→ **What is needed**: Among the entries below, how many lines include the word "computer"? Reply with only the number.

Collected data entries:

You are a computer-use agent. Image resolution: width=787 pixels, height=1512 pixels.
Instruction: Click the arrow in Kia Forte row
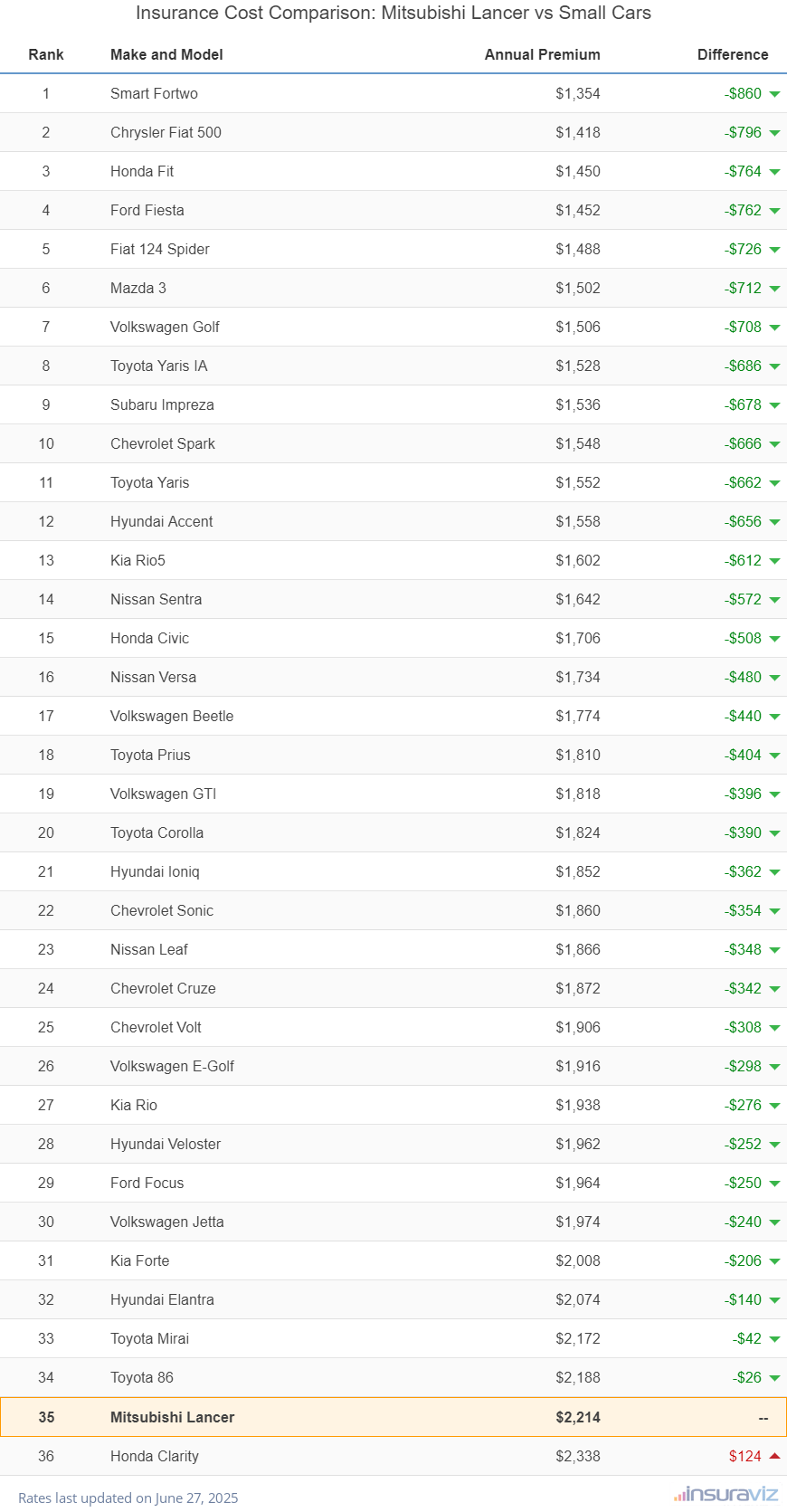coord(774,1261)
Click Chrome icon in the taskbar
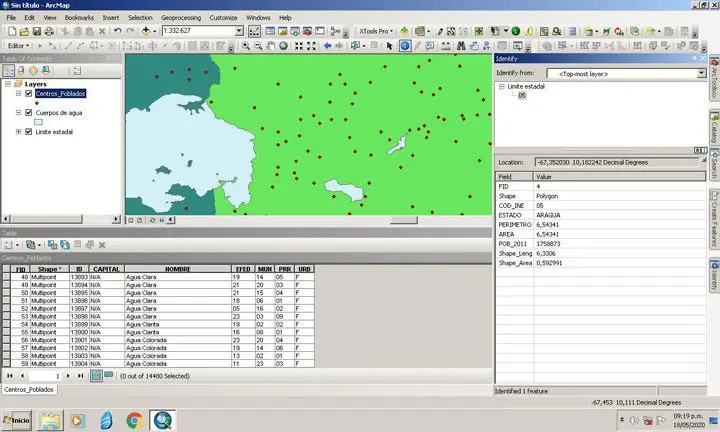 pos(133,420)
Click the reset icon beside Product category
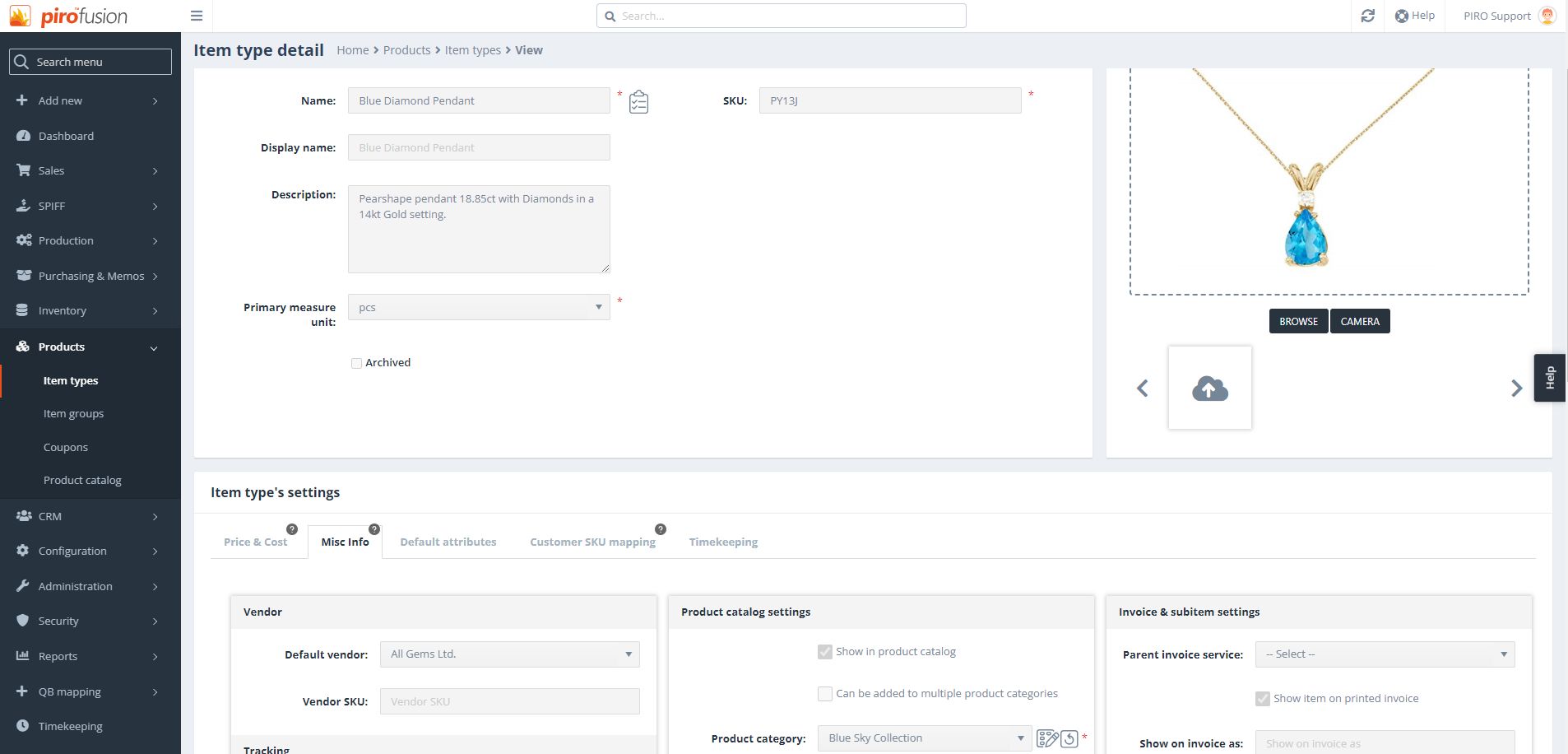The image size is (1568, 754). tap(1069, 738)
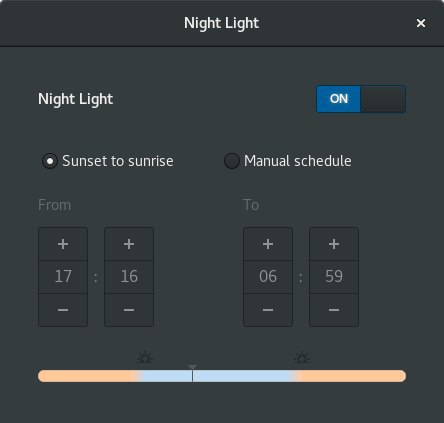Viewport: 444px width, 423px height.
Task: Close the Night Light dialog
Action: click(x=421, y=23)
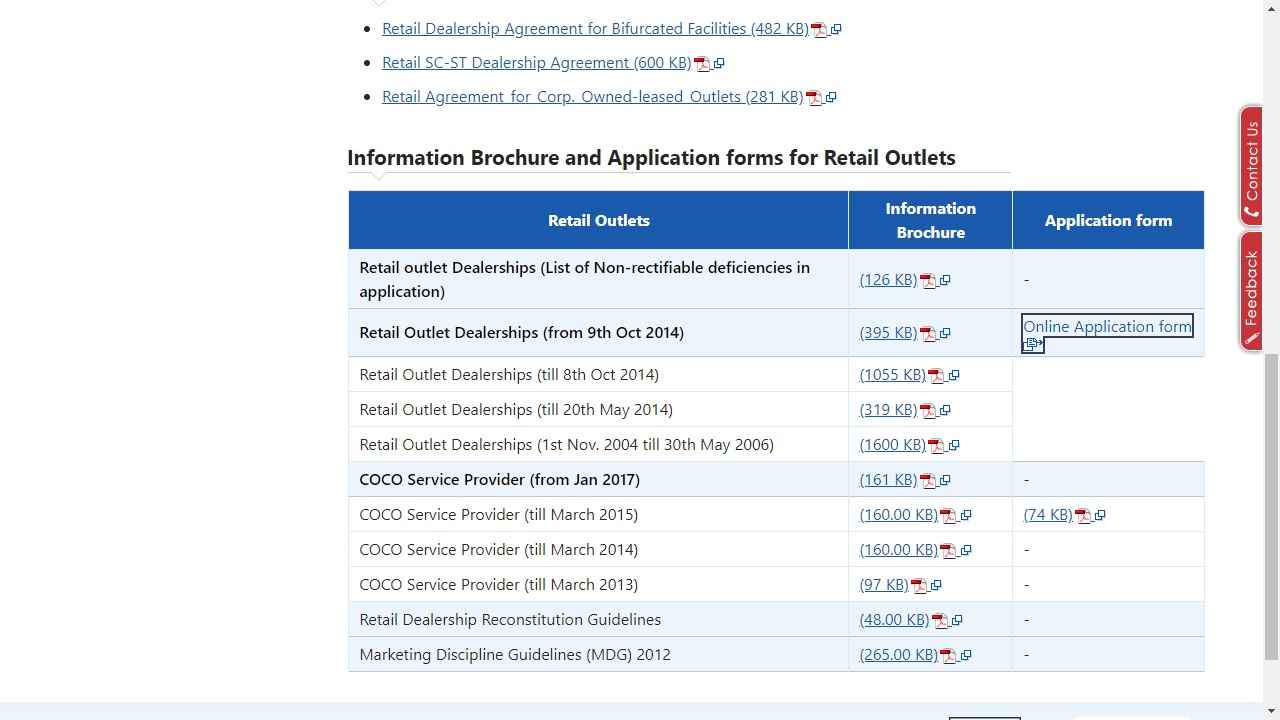
Task: Click PDF icon beside 265.00 KB MDG brochure
Action: click(x=948, y=656)
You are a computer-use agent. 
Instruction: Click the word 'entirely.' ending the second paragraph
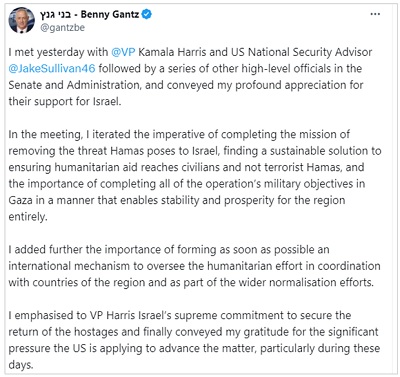28,217
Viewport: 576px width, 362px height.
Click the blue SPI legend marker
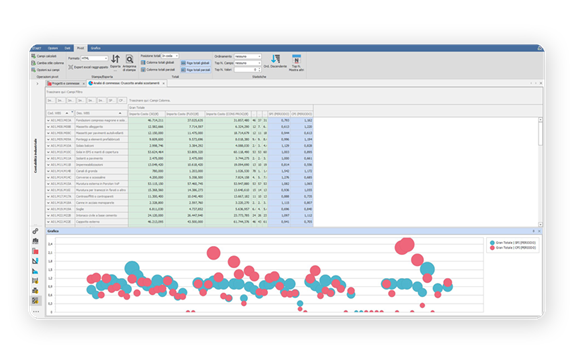tap(492, 243)
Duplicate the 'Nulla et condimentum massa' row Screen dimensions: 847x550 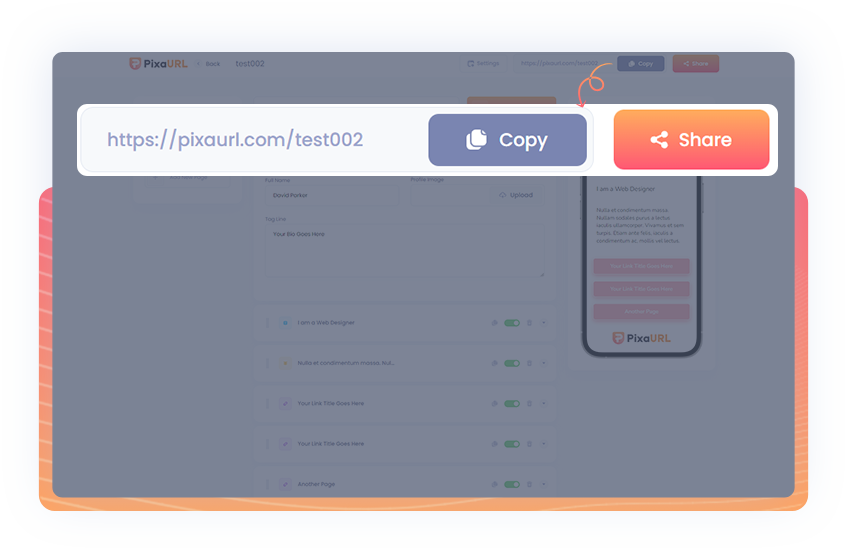point(494,363)
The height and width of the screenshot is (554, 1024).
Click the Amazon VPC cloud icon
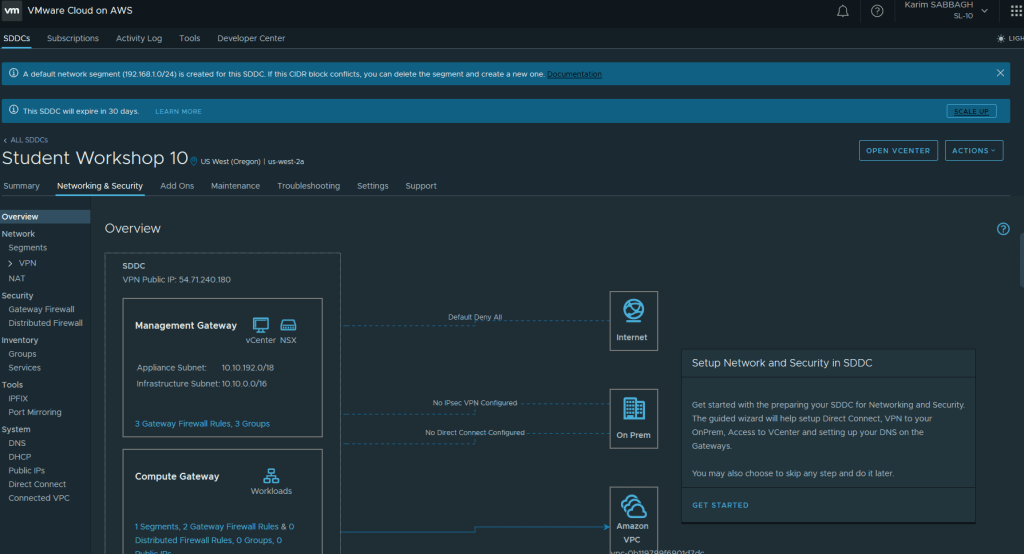click(633, 505)
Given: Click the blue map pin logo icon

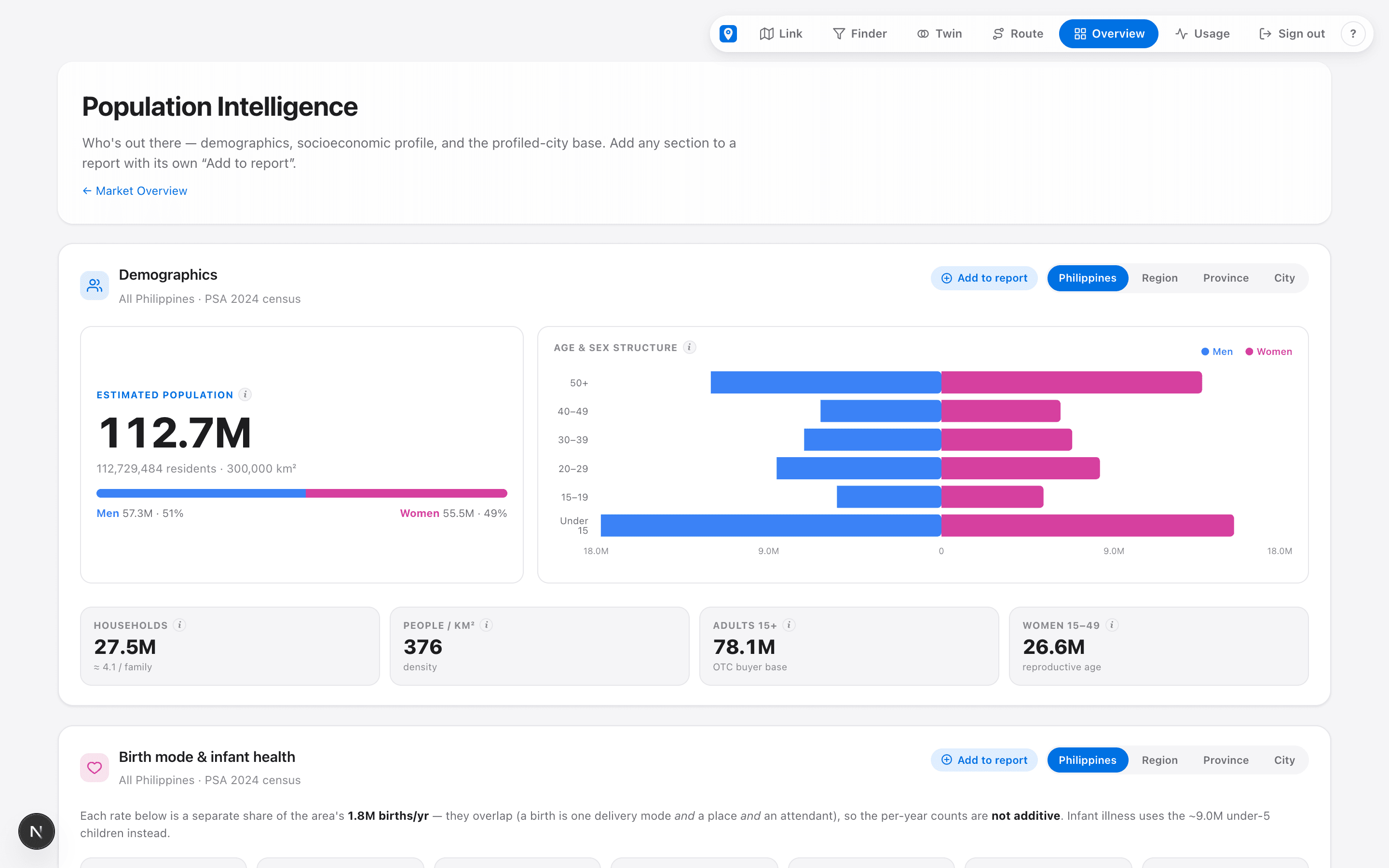Looking at the screenshot, I should [728, 34].
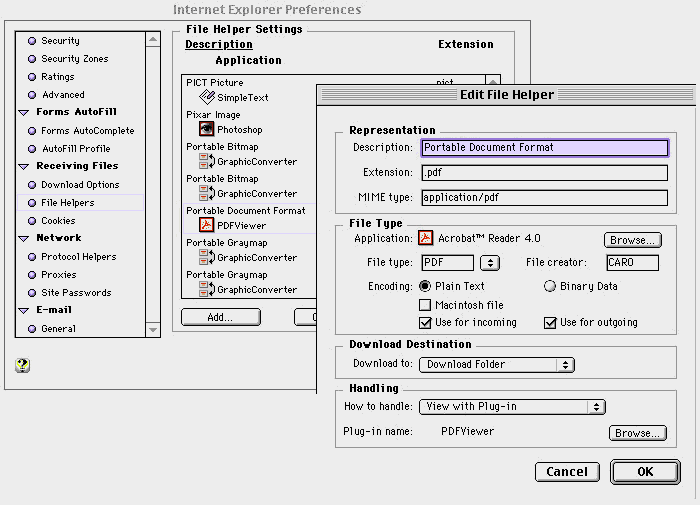This screenshot has width=700, height=505.
Task: Open the Download to folder dropdown
Action: click(x=497, y=365)
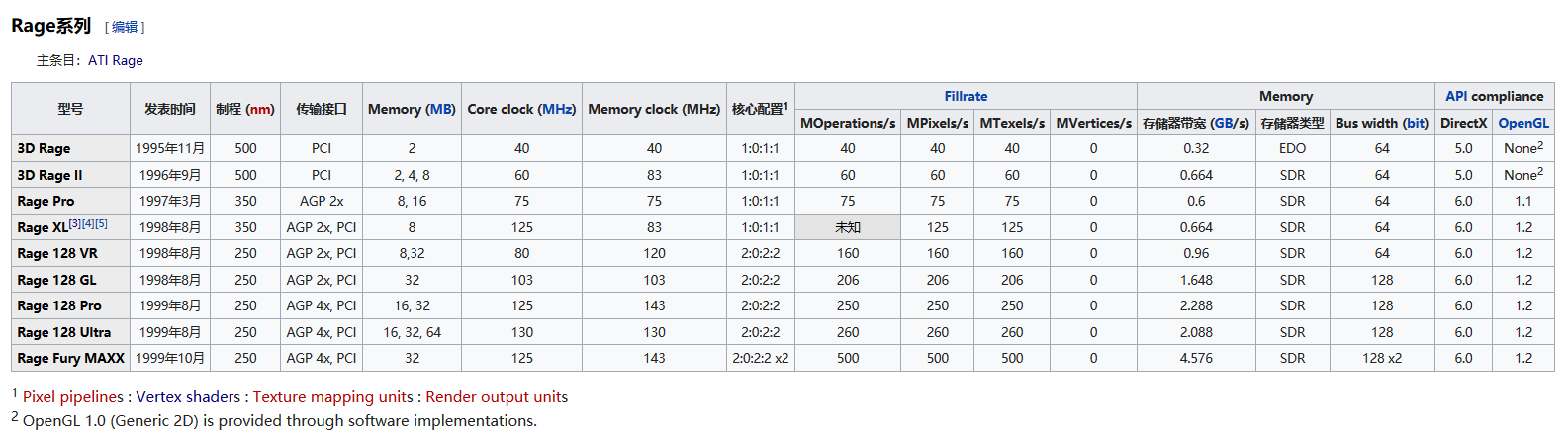Click reference [3] next to Rage XL
The height and width of the screenshot is (433, 1568).
click(75, 224)
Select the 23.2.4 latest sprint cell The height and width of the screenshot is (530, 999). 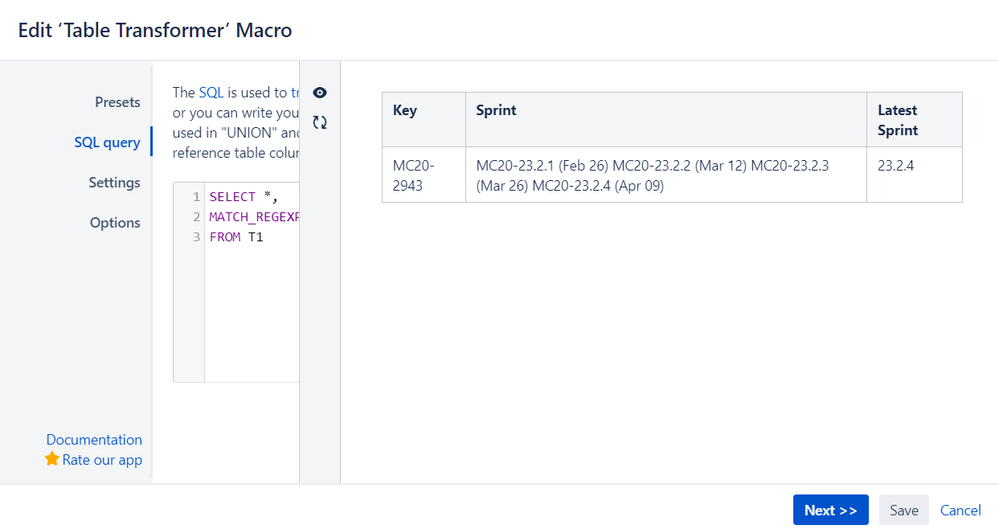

→ **Task output**: 2